Air pollution is not a single substance. Rather, it’s the presence of harmful particles small enough to inhale — like lead, H1N1 influenza virus, nitrogen oxide, benzene, and formaldehyde, to name a few — generated by any number of sources, inside and out. To some extent, we can seal out particles that come from city traffic and industrial plants, but from dust mites to harmful gases, there’s more going on inside your home than you think.

“Many of us live in well-sealed, closed environments, so we often don’t get adequate ventilation and pollution can get trapped inside,” says Karen Holeyman, Microbiology Research Manager at Dyson. “For instance, formaldehyde is a processing aid in many carpets and furnishings. When you come indoors from the outside, you release dust into your home. Indoor plants produce pollen. And environmental conditions seriously affect the presence of certain pollutants.

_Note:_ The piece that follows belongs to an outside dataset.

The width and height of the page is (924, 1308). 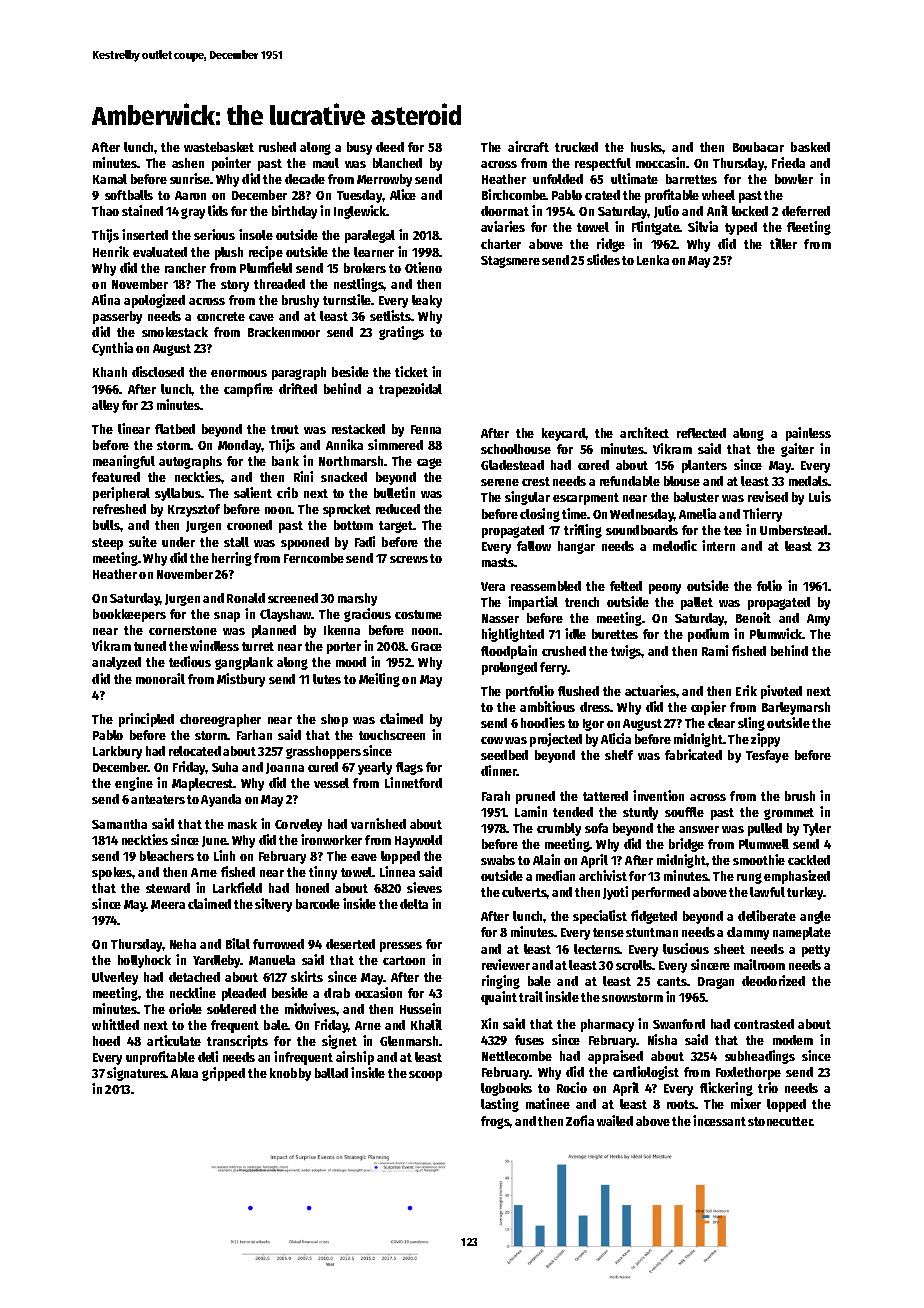 What do you see at coordinates (810, 147) in the page?
I see `basked` at bounding box center [810, 147].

In high humidity, some viruses composed entirely of nucleic acids and proteins, like adenoviruses and the coxsackieviruses, are more likely to survive and thrive.”3

Indoor pollution is no match for modern purifiers

Fortunately, while pollution outside our front door is also outside our control, there are highly effective ways to maintain indoor air quality. Regular vacuuming and dusting is a great start, but investing in a good-quality air purifier should be considered to make a significant difference. Modern technology has made it possible for researchers to closely study the particles air pollution consists of and to find innovative ways to filter them out before they can affect your health.

“Dyson purifiers are engineered to capture 99.97 percent of pollution as small as 0.3 microns. Air is drawn in through the base of the machine and then passes through a series of filters that capture pollutants such as from allergens, mould, formaldehyde, nitrogen dioxide, benzene, VOC’s and more,” says Sam Taylor, a Dyson engineer. “The clean air is then projected out of the amplifier, ensuring that the purified air reaches every corner of the room.”4

Thanks to a fully-sealed filter system that incorporates HEPA and activated carbon filters, Dyson purifiers have even been scientifically tested to capture particles as small as allergens and viruses, including the H1N1 influenza virus.5 This is an important distinction as we head into allergy and cold and flu season.

Some purifiers even go well beyond the call of duty. Dyson’s Purifier Hot+Cool Formaldehyde HP09 model automatically detects and continuously breaks down formaldehyde into water and carbon dioxide.6 It also doubles as a space heater in the winter, and in the summer, it releases an even stream of air to make your space more comfortable and cool. For added peace of mind, it even features a handy display. “To make invisible air pollution visible, Dyson purifiers include an LCD screen on the front of the machine that shows you in real time when pollution is sensed and captured,” says Taylor.

1 C40 Cities Climate Leadership Group, C40 Knowledge Hub. (2019). Why clean air is vital for your city’s health and prosperity.
2 United States Environmental Protection Agency. (2021). The Inside Story: A Guide to Indoor Air Quality.
3 Arundel A., Sterling M., Biggin J., Sterling T.(1986). Indirect Health Effects of Relative Humidity in Indoor Environments.
Environmental Health Perspectives, Vol.65.
4 Tested for air projection (DTM801) and purification coverage in a 2860 ft3 room (TM-003771).
5 Whole machine tested by independent third-party laboratory for capture of Influenza A (H1N1)
6 Third party full machine testing based on GB/T 18801-2015 formaldehyde cumulative clean mass testing with continuous injection until plateau of formaldehyde CADR is achieved. Results may vary in practice.